I would prefer it if there was more explicit teaching of grammar on Duolingo (there are lessons on eg verb endings but these are few and far between) but I have a couple of bookmarked websites and a grammar handbook that I can refer to.
I understand the Duolingo rationale of learning more by osmosis, in the way that you pick up a first language.
I'm finding that I can write a sentence, look at it and often just know that I have the word order wrong. I'm starting to get a feel for how the language is constructed.
I like the way that there's a kind of spiral curriculum, with previous content revisited and integrated into new learning. That seems to go with what we know about short term memory and embedding knowledge into the long term memory.
I think that if you want specific vocabulary eg being able to order a meal and check into a hotel because you're going to use the language on holiday, then Duolingo is going to be frustrating.
But I'm using it as a stepping stone to eventually (I hope) becoming reasonably fluent.
At the moment, I'm still a real beginner but the apparent random vocab has been surprisingly useful.

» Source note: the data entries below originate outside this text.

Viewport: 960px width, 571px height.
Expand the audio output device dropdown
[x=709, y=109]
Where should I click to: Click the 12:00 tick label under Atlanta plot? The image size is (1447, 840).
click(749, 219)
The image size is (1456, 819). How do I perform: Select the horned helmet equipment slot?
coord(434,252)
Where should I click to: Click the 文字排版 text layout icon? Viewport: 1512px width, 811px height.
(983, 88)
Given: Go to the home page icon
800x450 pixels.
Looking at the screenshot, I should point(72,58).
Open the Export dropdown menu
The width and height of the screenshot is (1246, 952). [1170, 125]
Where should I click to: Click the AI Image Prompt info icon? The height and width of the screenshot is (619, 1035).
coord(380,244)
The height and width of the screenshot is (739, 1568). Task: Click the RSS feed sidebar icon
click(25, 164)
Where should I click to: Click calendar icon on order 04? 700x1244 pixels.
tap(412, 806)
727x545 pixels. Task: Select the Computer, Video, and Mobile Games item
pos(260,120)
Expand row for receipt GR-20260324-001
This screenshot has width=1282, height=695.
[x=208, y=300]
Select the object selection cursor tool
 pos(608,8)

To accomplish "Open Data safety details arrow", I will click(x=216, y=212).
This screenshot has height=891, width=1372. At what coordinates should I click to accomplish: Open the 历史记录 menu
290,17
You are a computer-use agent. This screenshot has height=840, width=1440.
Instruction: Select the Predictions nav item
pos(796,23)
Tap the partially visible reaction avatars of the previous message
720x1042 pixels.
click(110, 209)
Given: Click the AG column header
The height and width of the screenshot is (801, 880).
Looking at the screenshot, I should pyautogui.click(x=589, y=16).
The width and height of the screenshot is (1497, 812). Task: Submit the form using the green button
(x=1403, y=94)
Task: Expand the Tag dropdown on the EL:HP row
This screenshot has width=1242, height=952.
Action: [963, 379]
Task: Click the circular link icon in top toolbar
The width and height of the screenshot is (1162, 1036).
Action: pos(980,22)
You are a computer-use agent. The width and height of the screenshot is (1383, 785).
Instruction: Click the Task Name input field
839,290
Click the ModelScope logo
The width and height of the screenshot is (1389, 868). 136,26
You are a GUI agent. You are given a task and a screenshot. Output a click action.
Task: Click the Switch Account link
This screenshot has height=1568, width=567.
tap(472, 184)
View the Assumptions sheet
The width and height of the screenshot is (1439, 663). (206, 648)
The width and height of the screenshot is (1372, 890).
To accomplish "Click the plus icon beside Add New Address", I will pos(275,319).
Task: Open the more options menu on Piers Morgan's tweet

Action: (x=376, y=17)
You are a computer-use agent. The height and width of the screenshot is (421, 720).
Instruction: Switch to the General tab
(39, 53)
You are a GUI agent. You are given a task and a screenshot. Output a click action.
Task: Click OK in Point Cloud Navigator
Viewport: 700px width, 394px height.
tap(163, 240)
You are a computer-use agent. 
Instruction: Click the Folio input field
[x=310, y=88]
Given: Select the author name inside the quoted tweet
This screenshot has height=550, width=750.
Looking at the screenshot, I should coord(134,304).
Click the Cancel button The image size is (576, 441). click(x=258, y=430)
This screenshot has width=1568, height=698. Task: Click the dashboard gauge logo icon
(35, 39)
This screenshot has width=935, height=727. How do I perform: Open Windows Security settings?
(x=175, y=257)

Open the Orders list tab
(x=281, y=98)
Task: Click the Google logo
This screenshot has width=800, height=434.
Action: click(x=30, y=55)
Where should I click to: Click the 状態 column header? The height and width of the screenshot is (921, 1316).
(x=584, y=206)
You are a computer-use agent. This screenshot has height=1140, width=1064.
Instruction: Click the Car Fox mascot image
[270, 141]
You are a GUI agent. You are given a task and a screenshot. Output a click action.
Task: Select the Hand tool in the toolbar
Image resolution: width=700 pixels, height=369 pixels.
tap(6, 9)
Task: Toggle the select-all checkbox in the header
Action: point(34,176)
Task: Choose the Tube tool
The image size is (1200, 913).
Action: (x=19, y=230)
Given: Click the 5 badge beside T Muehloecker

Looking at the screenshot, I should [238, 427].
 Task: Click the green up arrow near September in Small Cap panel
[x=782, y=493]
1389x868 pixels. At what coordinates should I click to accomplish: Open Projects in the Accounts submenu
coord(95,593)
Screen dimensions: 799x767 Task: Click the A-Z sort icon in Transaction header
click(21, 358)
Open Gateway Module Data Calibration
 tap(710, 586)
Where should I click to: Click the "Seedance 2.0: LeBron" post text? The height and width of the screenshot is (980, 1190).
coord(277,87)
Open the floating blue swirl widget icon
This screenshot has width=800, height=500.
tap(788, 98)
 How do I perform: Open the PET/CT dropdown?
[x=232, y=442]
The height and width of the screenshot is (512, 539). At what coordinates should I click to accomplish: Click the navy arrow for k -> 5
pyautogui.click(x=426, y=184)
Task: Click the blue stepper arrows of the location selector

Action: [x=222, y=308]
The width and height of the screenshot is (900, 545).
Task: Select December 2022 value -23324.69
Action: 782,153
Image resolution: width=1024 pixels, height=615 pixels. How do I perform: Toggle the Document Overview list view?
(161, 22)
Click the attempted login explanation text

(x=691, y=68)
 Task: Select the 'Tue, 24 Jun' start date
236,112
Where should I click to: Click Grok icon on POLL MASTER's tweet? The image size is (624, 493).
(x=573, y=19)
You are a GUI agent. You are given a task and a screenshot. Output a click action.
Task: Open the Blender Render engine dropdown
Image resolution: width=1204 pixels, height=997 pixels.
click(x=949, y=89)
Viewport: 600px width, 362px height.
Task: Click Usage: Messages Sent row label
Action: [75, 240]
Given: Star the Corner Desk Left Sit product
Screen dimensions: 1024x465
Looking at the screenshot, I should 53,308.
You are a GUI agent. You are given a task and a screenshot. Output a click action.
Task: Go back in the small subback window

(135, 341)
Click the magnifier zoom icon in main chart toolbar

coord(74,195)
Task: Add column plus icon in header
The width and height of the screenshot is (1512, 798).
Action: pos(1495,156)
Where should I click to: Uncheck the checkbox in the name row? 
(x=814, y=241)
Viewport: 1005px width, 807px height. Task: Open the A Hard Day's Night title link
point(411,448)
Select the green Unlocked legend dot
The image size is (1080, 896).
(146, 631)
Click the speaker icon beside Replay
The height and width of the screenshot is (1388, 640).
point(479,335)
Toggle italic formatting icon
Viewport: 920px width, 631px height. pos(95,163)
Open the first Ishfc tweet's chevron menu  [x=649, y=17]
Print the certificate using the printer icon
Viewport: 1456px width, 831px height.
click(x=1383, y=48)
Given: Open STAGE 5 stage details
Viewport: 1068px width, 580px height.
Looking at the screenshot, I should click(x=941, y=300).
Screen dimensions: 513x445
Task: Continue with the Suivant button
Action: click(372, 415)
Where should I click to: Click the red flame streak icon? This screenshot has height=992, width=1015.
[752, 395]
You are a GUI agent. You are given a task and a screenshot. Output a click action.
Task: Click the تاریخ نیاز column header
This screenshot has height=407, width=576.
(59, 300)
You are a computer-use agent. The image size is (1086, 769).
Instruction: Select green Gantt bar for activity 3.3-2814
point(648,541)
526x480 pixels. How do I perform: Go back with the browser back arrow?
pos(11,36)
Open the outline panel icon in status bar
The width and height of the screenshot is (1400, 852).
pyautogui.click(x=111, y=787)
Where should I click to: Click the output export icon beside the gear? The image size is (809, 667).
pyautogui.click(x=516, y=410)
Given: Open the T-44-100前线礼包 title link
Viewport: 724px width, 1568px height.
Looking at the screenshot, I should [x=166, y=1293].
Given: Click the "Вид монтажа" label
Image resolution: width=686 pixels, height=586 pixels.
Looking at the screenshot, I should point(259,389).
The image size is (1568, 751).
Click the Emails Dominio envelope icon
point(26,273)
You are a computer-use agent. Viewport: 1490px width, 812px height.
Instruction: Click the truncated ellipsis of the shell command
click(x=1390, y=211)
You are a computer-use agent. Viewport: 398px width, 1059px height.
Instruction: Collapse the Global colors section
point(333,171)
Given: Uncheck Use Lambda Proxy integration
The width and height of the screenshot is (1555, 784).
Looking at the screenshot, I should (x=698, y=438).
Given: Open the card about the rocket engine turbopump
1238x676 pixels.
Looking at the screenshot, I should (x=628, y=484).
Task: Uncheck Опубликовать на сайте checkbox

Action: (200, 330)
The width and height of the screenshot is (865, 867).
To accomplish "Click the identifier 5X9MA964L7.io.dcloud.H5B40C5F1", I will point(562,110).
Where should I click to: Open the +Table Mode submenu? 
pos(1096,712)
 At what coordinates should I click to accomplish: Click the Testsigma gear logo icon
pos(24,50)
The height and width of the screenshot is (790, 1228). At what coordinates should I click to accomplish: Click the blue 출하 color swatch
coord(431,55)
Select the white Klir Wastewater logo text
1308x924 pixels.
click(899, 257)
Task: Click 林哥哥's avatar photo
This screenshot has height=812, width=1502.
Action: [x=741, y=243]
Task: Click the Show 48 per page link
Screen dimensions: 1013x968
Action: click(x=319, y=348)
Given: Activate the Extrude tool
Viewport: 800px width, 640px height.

Today somebody told me that this part of the country used to be much quieter but there were more people here now and more houses being built but still liked it better than the city that she used to live in. I could get the gist of what she was saying.
I could understand when someone told me that her eye hurt and she was seeing stars.
I like being able to have little random conversations. They're still ridiculously stilted but luckily people are patient and forgiving
I'm on my phone so can't scroll back but someone said about needing a hare mode on Duolingo to complement the tortoise mode.
Have you listened to the podcasts? They are on a particular theme and have a mixture of English narration and native speakers talking at what seems to be a fairly natural speed.